Much like you would write @media CSS, you encapsulate styles within .container-<breakpoint-prefix> classes to activate or deactivate them when necessary.

In Flexi, this makes all responsive classes (columns and breakpoint attribute modifiers) capable of working against a parent container instead of the viewport.

Responsive Routing

Responsive design goes beyond just the layouts. Take the following route structure:

/docs
/docs/overview
/docs/<section-name>

This is in fact the url structure of the documentation for Flexi, which, anti-climactic surprise, is built with Flexi.

On mobile, visiting the docs/ url ought to render a list of documentation links, but on tablet or desktop we want to redirect the user to /docs/overview and render those same links as a left hand navigation.

On mobile, visiting /docs/<section-name> ought to just render the given section, but on tablet or desktop we also want the list of documentation links on the left side.

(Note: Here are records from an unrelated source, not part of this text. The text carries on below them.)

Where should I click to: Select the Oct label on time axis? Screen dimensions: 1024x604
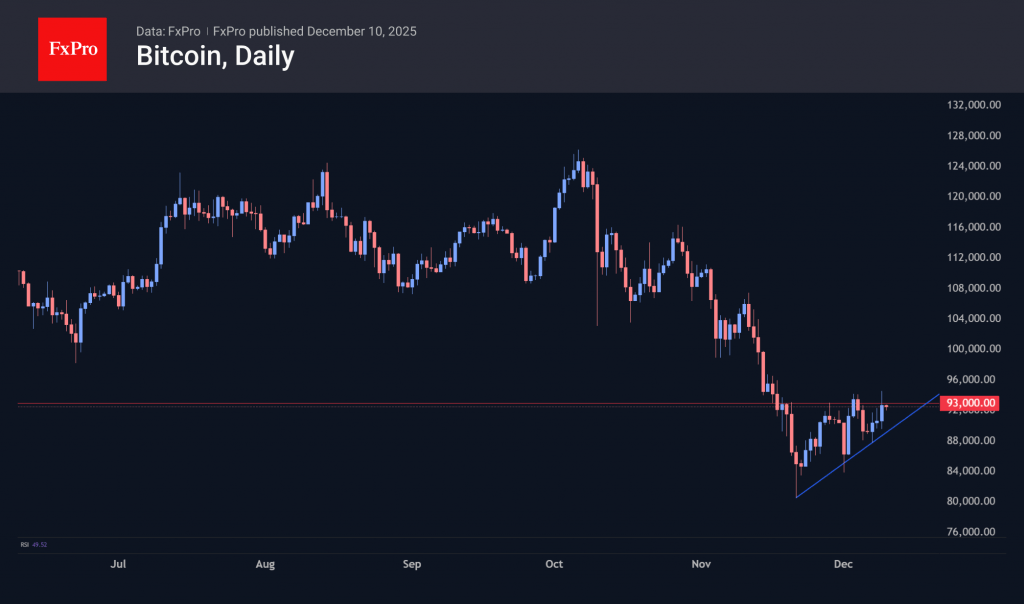click(554, 565)
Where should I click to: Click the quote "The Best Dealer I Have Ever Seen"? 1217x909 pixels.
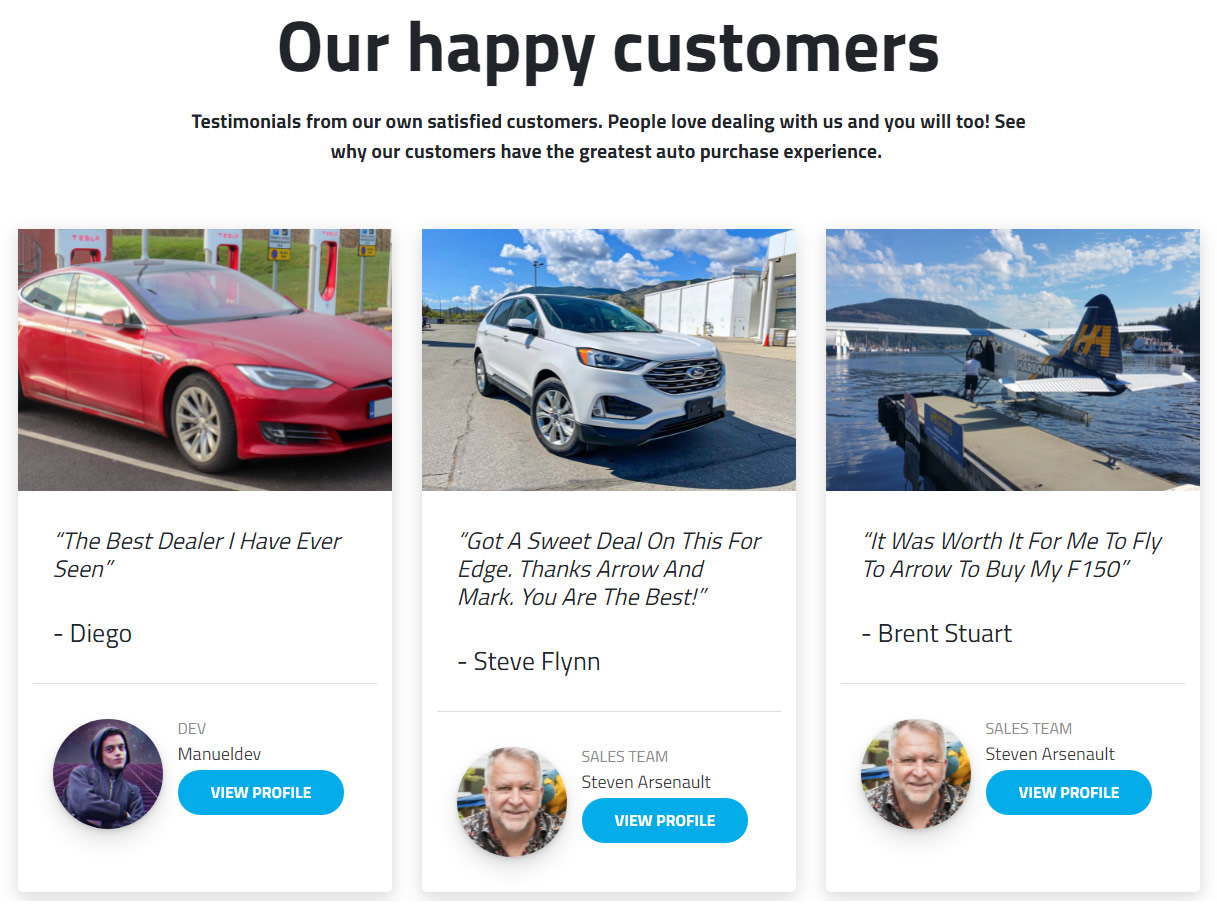[198, 555]
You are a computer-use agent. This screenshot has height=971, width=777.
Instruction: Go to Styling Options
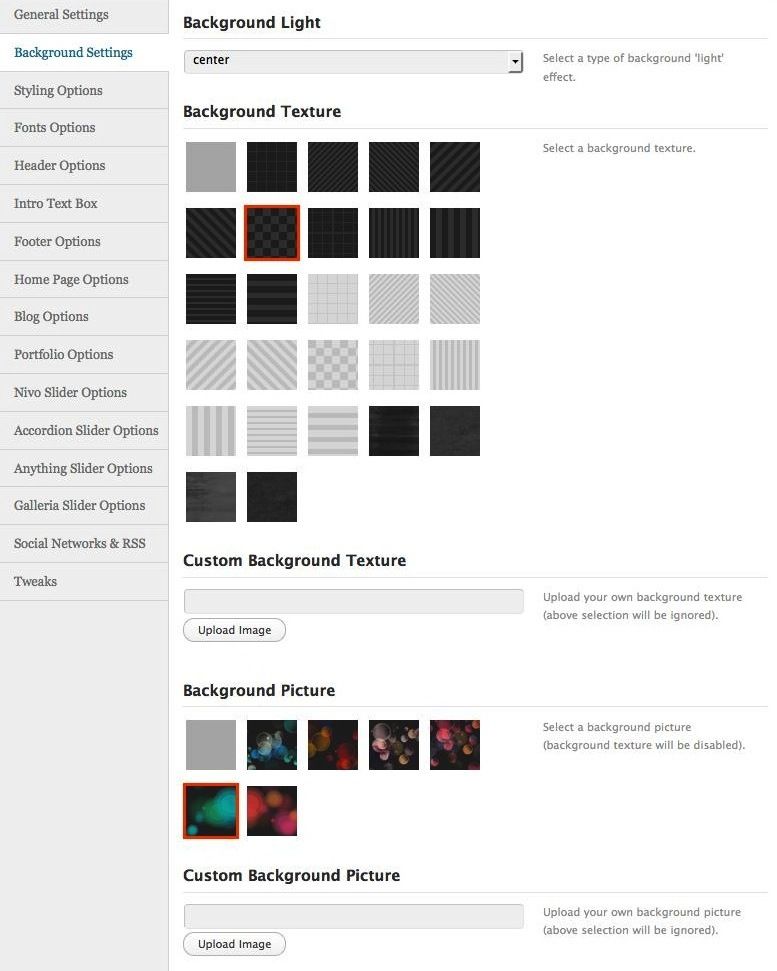(58, 91)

This is (literally) the code that Flexi required to do this.

For the docs screen, the top banner and list are feature components.

/docs/-layouts/tablet.hbs

<screen>
  <page>
    <box fit class="site-banner">
      {{sustain 'docs/components/nav-banner'}}
    </box>
    <hbox>
      <box sm="3">
        {{sustain 'docs/components/nav-menu'}}
      </box>
      <box sm="9">
        {{liquid-outlet "main"}}
      </box>
    </hbox>
  </page>
</screen>

In this tablet layout, our nav menu is on the left side, and any child route (index|overview|<section-name>) will render into {{liquid-outlet "main"}}.

/docs/-layouts/mobile.hbs

<screen>
  <page class="site-banner">
    <box fit>
      {{sustain 'docs/components/nav-banner'}}
    </box>
    <box xs="12">
      {{liquid-outlet "main"}}
    </box>
  </page>
</screen>

On mobile, we drop the nav menu, leaving only the top nav bar and the {{liquid-outlet "main"}}. This has the result that the most important content (the child route associated with the URL) will always be the primary focus on mobile or on tablet, but we also get to enhance the experience for the tablet size.

The default behavior of docs/ is to render the docs/index route into {{liquid-outlet "main"}}.

On mobile, our template will just be the feature.

{{sustain 'docs/components/nav-menu'}}

While on tablets, we fill out the content detail area with a nice welcome message.

<centered class="bg-light-green">
  <h1>Welcome to Flexi</h1>
</centered>

We then do users the favor of automatically redirecting them from the index to the overview if they've come to this url while on a tablet.

import Ember from 'ember';

export default Ember.Route.extend({
  device: Ember.inject.service('device/layout'),

  redirect() {
    if (!this.get('device.isMobile')) {
      this.transitionTo('docs.overview');
    }
  }
});

An important note here, if this feature require a model (say a list of items retrieved via a network request), we could share the model for this feature between the docs/ route and the docs/index/ route. All we'd need to do is fetch the data in the docs/ route, then change this last file to the following:

import Ember from 'ember';

export default Ember.Route.extend({
  device: Ember.inject.service('device/layout'),

  model() {
    return this.modelFor('docs');
  },

  redirect() {
    if (!this.get('device.isMobile')) {
      this.transitionTo('docs.overview');
    }
  }
});

Yep, that's all it took to share the model between the parent and the child route to avoid duplicating any work.

As the screen resizes, the primary focus remains the state indicated by the URL, while feature code is seamlessly swapped from one location to the next.

You can view the entire source code for the docs here.

Conclusion

Flexi is just beginning. Flexi is already fast, really fast, but the ability to recycle even more content and to do so with ever increasing speed and decreased overhead is in the works.

It's also likely that some of the concepts become better with Glimmer2 landing soon in Ember, possibly even implemented directly by Ember itself.

Approaching layouts with clear separation of concerns, an explicit declarative syntax, and intelligent component reuse enables use to write elegant, maintainable and performant responsive layouts today. It doesn't solve how dirty and entangled our CSS can get, but it's a giant leap in the direction of solving that too.